Il 4° trimestre 2021 è stato contrassegnato dall’ultima ondata di coronavirus e dalle relative restrizioni. In linea con le aspettative, la ripresa dell’economia svizzera è proseguita, anche se con un ritmo meno sostenuto.

La guerra in Ucraina pesa sulle prospettive economiche e comporta rischi congiunturali importanti. Tuttavia, l’economia svizzera parte in condizioni relativamente buone. La domanda interna è in ripresa e l’andamento del mercato del lavoro è molto favorevole: aumentano gli occupati, il tasso di disoccupazione è tornato al livello pre-crisi e alcuni settori economici lamentano persino la carenza di personale qualificato. Inoltre, poiché è stato possibile revocare gran parte delle misure sanitarie, per i prossimi mesi si prevede una netta ripresa nel settore dei servizi. I settori con il maggiore potenziale di crescita sono quello alberghiero e della ristorazione e quello della cultura e del tempo libero.

Poiché gli scambi economici della Svizzera con la Russia e l’Ucraina sono relativamente scarsi, le ripercussioni dirette del conflitto sul nostro Paese dovrebbero essere limitate. Al contrario, gli effetti indiretti potrebbero essere molto forti. Sui mercati internazionali i prezzi dei principali beni d’esportazione russi e ucraini, in particolare le fonti energetiche, nonché alcuni prodotti alimentari di base e metalli industriali, hanno infatti registrato un’impennata. Al momento quindi a livello internazionale la pressione inflazionistica rimane elevata. Anche se il recente apprezzamento del franco sta aiutando a limitare la pressione sui prezzi in Svizzera, anche nel nostro Paese l’inflazione dovrebbe risultare più alta di quanto previsto in precedenza. Il gruppo di esperti rivede infatti al rialzo le proprie stime sull’inflazione in Svizzera nel 2022, il cui tasso dovrebbe arrivare all’1,9 % (previsioni dicembre 2021: 1,1 %), frenando i consumi privati. La crescente incertezza, poi, rallenta anche gli investimenti, mentre la situazione dell’approvvigionamento a livello globale si sta nuovamente aggravando.

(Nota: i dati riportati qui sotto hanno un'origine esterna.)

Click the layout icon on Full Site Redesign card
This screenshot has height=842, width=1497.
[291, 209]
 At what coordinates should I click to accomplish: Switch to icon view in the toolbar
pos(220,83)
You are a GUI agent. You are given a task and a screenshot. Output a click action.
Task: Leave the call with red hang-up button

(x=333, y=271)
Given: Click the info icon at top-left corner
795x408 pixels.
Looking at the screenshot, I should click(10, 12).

Alla luce di queste premesse, il gruppo di esperti rivede al ribasso (2,8 %) le previsioni di crescita per il 2022 (al netto degli eventi sportivi, valore stimato a dicembre 2021: 3,0 %). L’economia svizzera dovrebbe dunque continuare sulla strada della ripresa dalla crisi del coronavirus con una crescita del PIL superiore alla media, anche se con meno dinamicità rispetto alle previsioni precedenti. Affinché ciò si verifichi è necessario che i nostri maggiori partner commerciali non vadano incontro a una forte recessione e soprattutto che non vi siano gravi problemi di rifornimento energetico o di materie prime in Europa.

Nella seconda parte del periodo di previsione l’effetto di recupero della pandemia di coronavirus dovrebbe affievolirsi. Se anche gli effetti frenanti del conflitto in Ucraina perderanno vigore la congiuntura dovrebbe normalizzarsi. Per tutto il 2023 il gruppo di esperti prevede una crescita del PIL del 2,0 %. In media annua, invece, l’inflazione dovrebbe scendere allo 0,7 %, in linea con le previsioni precedenti.

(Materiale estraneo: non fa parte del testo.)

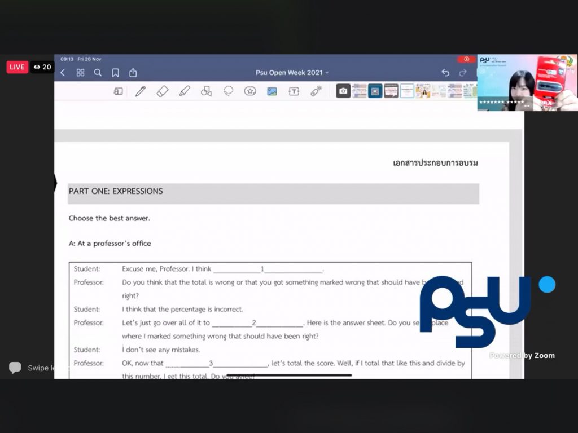Open the share export menu
The width and height of the screenshot is (578, 433).
coord(133,73)
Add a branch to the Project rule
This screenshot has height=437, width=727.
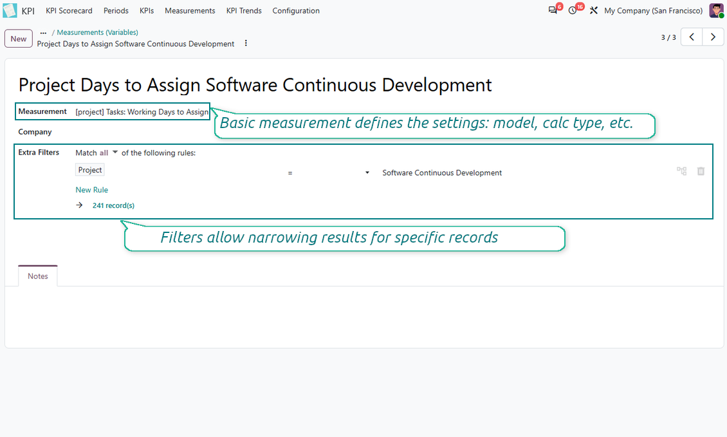[x=681, y=171]
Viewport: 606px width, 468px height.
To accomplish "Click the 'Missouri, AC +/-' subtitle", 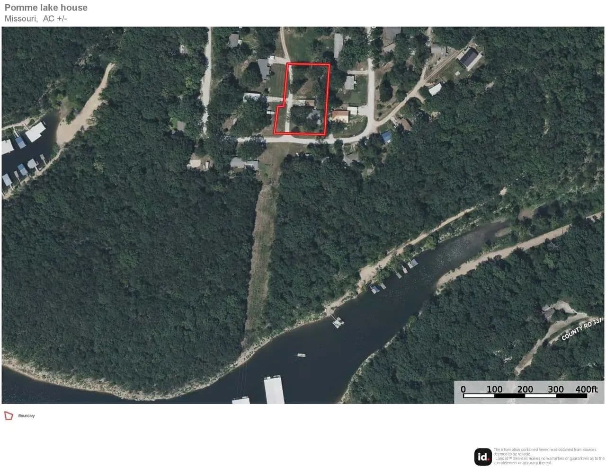I will [x=36, y=19].

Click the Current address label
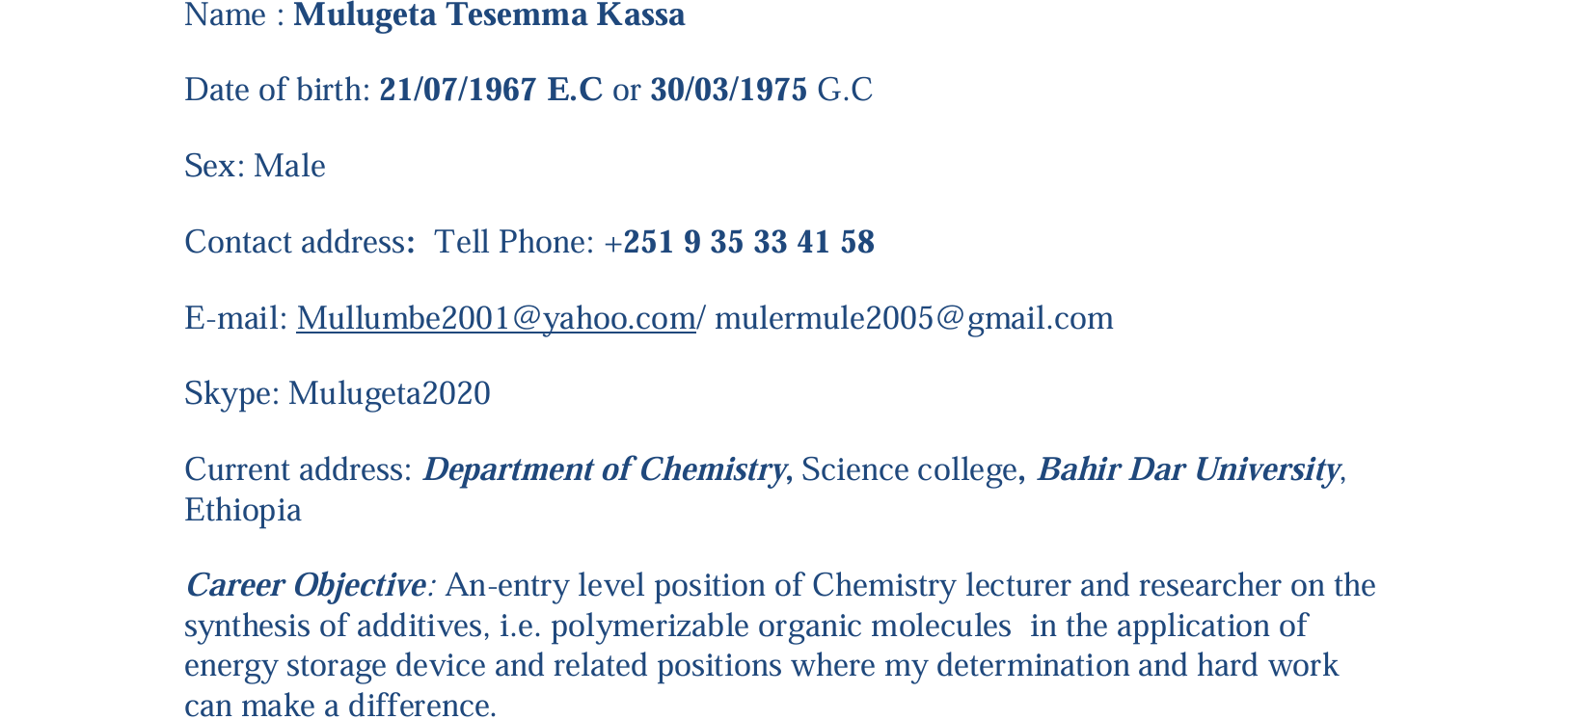coord(298,470)
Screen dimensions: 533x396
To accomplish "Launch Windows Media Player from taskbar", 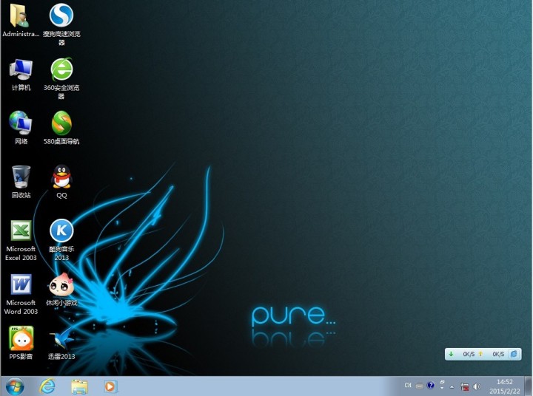I will click(110, 386).
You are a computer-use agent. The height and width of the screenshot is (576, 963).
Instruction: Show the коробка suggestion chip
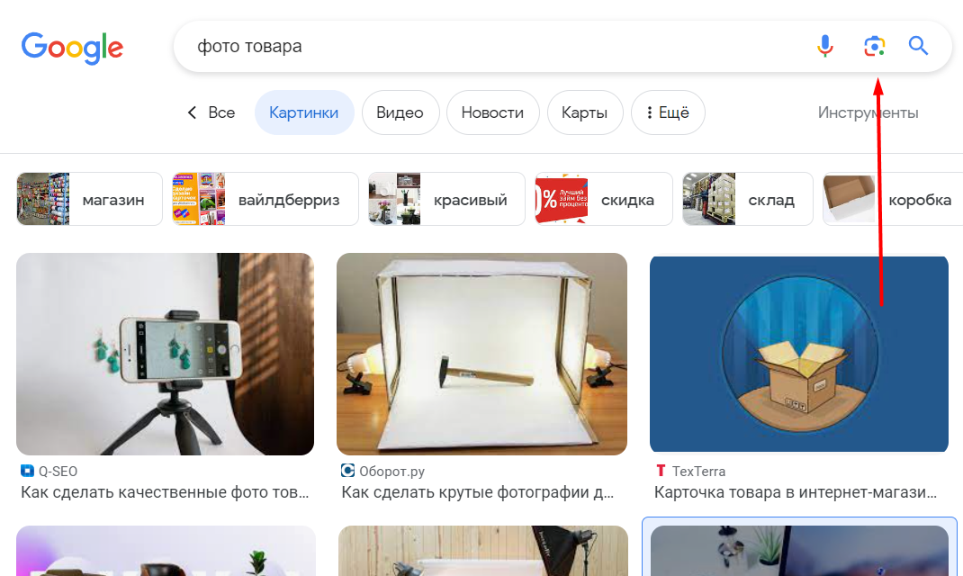920,199
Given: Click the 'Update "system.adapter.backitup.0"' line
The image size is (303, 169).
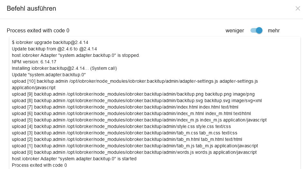Looking at the screenshot, I should (49, 75).
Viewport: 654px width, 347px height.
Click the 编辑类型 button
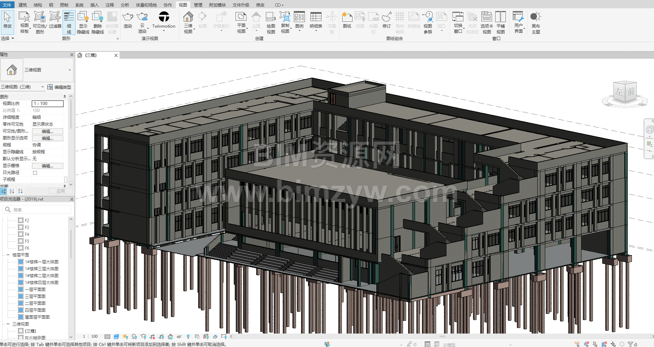(x=59, y=87)
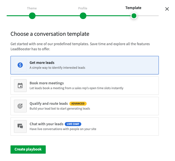The height and width of the screenshot is (161, 175).
Task: Click the Create playbook button
Action: 28,149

Anche per il mercato del lavoro il gruppo di esperti si attende un’ulteriore ripresa e prevede un tasso di disoccupazione medio del 2,1 % nel 2022 e del 2,0 % nel 2023.

Rischi congiunturali
Il conflitto in Ucraina alimenta un clima di grande incertezza. Anche qualora non si arrivi a un’escalation militare internazionale le ripercussioni economiche rischiano di essere più pesanti rispetto alle stime attuali.

In caso di recessione dei maggiori partner commerciali della Svizzera, la nostra economia subirebbe un duro contraccolpo, in particolare se si verificasse un calo significativo della produzione in Europa dovuto all’interruzione delle forniture di materie prime dalla Russia. Con uno scenario** del genere la pressione sui prezzi a livello internazionale resterebbe elevata e vi sarebbe un’evoluzione negativa dell’economia.

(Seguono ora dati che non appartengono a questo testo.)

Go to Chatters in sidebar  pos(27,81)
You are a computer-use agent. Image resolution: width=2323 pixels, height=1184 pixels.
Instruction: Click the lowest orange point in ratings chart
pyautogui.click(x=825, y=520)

Ulteriori rischi derivano dal crescente indebitamento di alcuni Stati e imprese. Anche nel settore immobiliare permangono dei rischi sia a livello nazionale che internazionale, in particolare in Cina.

In compenso, l’incertezza legata alla pandemia si è notevolmente ridimensionata, anche se non sono da escludere altre ricadute, ad esempio in seguito alla comparsa di nuove varianti.